Figure 2.

Suppression of T cell responses by TDLN cells. (A) Cells from TDLNs and contralateral LNs (CLN) were harvested from mice with B78H1–GM-CSF tumors (day 14), and used as stimulators in MLRs (stimulator cell number in parentheses; responder BM3 T cells at 5 × 104 per well). Mixing experiments (right) demonstrated dominant suppression by the TDLN cells. (B) TDLN cells were sorted by four-color flow cytometry into pDCs (<1%), Treg’s (2–3%), and all other cells (95–97%), using the markers shown. Each fraction was used as stimulator cells in MLRs, adding the number of cells that would have been present in 5 × 104 of the original TDLN population (thus, the pDCs were added at approximately 500 cells per well). All MLRs received 5 × 104 BM3 responders.

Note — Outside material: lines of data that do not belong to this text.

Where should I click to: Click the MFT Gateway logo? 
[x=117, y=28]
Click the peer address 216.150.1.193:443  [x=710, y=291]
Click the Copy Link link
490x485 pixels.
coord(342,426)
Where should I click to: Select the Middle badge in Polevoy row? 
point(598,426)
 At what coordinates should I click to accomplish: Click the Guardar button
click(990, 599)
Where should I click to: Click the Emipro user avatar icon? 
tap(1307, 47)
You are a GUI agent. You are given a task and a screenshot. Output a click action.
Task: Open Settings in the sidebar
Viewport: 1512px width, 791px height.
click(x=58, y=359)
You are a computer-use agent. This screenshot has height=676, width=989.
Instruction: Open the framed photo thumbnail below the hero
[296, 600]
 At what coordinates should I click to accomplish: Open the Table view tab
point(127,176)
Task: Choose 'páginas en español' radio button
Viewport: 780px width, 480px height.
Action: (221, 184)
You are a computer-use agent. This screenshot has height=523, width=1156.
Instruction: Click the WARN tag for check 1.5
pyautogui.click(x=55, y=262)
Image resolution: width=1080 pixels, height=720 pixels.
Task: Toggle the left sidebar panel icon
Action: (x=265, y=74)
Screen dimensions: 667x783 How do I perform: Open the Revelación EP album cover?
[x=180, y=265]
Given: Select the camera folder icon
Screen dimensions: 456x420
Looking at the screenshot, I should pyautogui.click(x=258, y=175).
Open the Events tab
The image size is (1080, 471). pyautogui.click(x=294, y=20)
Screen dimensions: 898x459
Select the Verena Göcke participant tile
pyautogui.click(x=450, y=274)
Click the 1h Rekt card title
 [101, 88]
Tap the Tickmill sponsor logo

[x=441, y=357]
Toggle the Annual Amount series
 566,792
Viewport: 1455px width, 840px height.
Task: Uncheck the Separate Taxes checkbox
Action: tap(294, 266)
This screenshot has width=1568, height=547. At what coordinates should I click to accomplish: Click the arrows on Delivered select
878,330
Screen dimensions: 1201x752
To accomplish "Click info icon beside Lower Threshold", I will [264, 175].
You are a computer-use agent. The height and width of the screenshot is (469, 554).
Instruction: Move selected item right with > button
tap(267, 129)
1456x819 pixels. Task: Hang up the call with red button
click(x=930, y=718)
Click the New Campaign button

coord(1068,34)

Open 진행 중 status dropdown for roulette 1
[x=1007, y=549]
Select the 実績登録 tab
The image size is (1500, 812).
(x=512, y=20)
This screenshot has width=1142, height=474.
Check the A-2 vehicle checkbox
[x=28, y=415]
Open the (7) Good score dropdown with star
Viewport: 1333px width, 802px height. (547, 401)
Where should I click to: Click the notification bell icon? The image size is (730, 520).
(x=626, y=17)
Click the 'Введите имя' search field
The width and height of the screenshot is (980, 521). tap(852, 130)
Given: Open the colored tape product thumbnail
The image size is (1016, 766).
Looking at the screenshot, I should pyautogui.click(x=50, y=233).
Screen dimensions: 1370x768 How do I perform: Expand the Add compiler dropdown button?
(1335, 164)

For mixing experiments, the sorted fractions were mixed in the same ratio in which they were present in the original unsorted preparation. (C) Suppression by pDCs is mediated by IDO. TDLN cells were sorted as described for B. The pDCs and “other” fraction were used as stimulators in MLRs (BM3 responders), with and without the IDO inhibitor 1MT. Left: TDLN cells taken from a wild-type (IDO-sufficient) host, showing suppression by pDCs, which was blocked by 1MT (arrows), and dominant suppression with mixing. Right: Tumors were grown in IDO-KO hosts, and the IDO-KO TDLN cells were harvested and assayed as at left. THY incorp., thymidine incorporation.